For all technology’s perks, Richard is a firm supporter of blended learning.
“I still feel there needs to be the face-to-face element – mingling with other people and making the trek together is important.” He thinks that schools and organisations could offer “so much more” in the way of edtech and that more training should be provided for teachers to make sure they are fully in touch, even if the latest technology isn’t used in the classroom.
One solution Richard is cooking up is high street pop-up studios where people can come and use equipment that already exists – rather than collecting funds for individual home devices – which would foster small communities. CMS also wants to branch out beyond London to other parts of the country – and beyond even that with the metaverse – which would further facilitate remote collaboration for young people. Community isn’t just a part of the organisation’s name, it’s the basis for business.
Female music producers are still rare in the industry, so it’s a welcome surprise that CMS has many women taking its courses. Bringing in alumnus Nia Archives (BandLab NME Best Producer 2022) to do training days for women is part of CMS’s conscious effort to open up opportunities for women. “We’re very much about encouraging people from all walks of life, and that’s what we’re trying to do here,” Richard says. “We’re trying to bring everyone together.”

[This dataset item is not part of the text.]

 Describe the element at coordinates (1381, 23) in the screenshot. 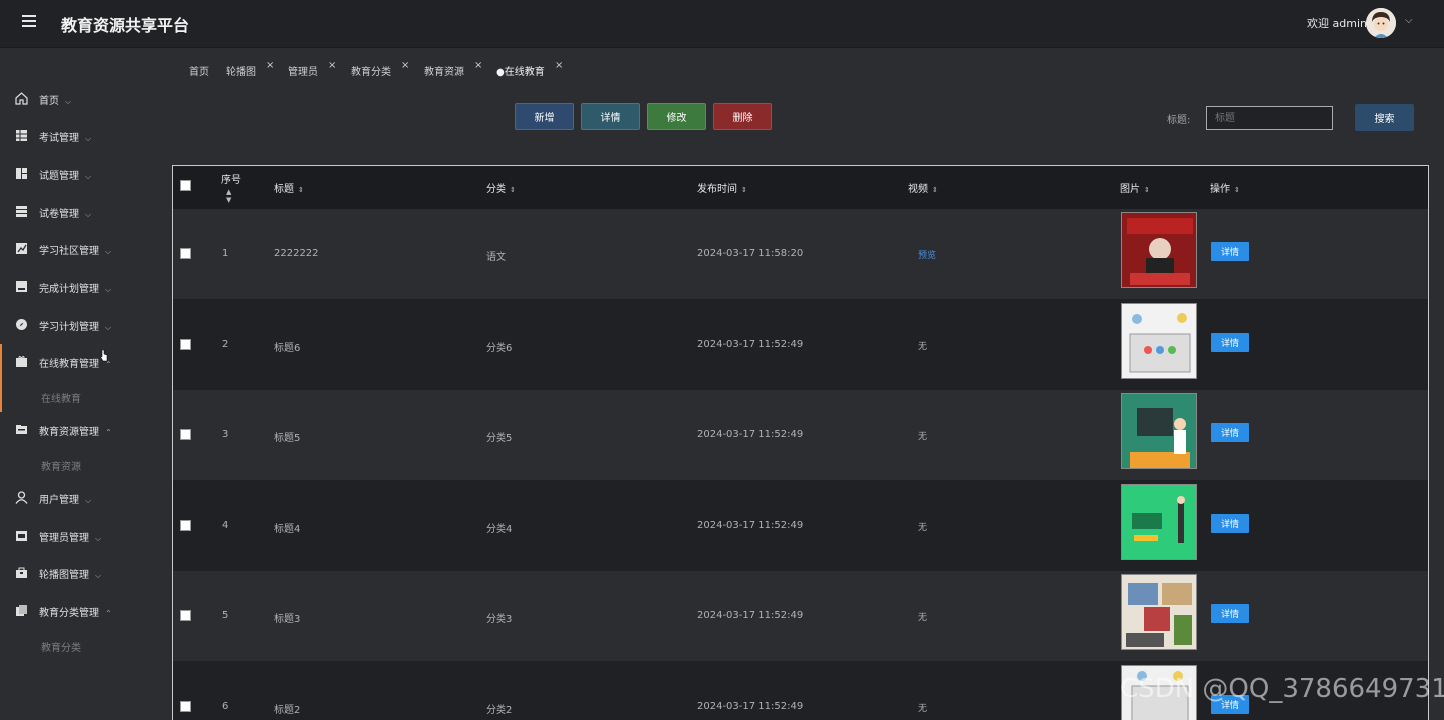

He elaborates: “Coming to an organisation like ours broadens your social awareness, but also your musical awareness and your creativity because you meet people from all sorts of musical backgrounds. It really helps because you can get very fixed in a style of music that you make, and other people and life experiences are important in expanding that.”
It’s clear that CMS is the kind of community space Richard would have wanted when he was younger. What would he say to his younger self if he could? “Just that everything’s gonna be okay. Work hard and learn and be humble. And, you know, see what life brings. If you can have the humility to keep learning, I think that’s really important.”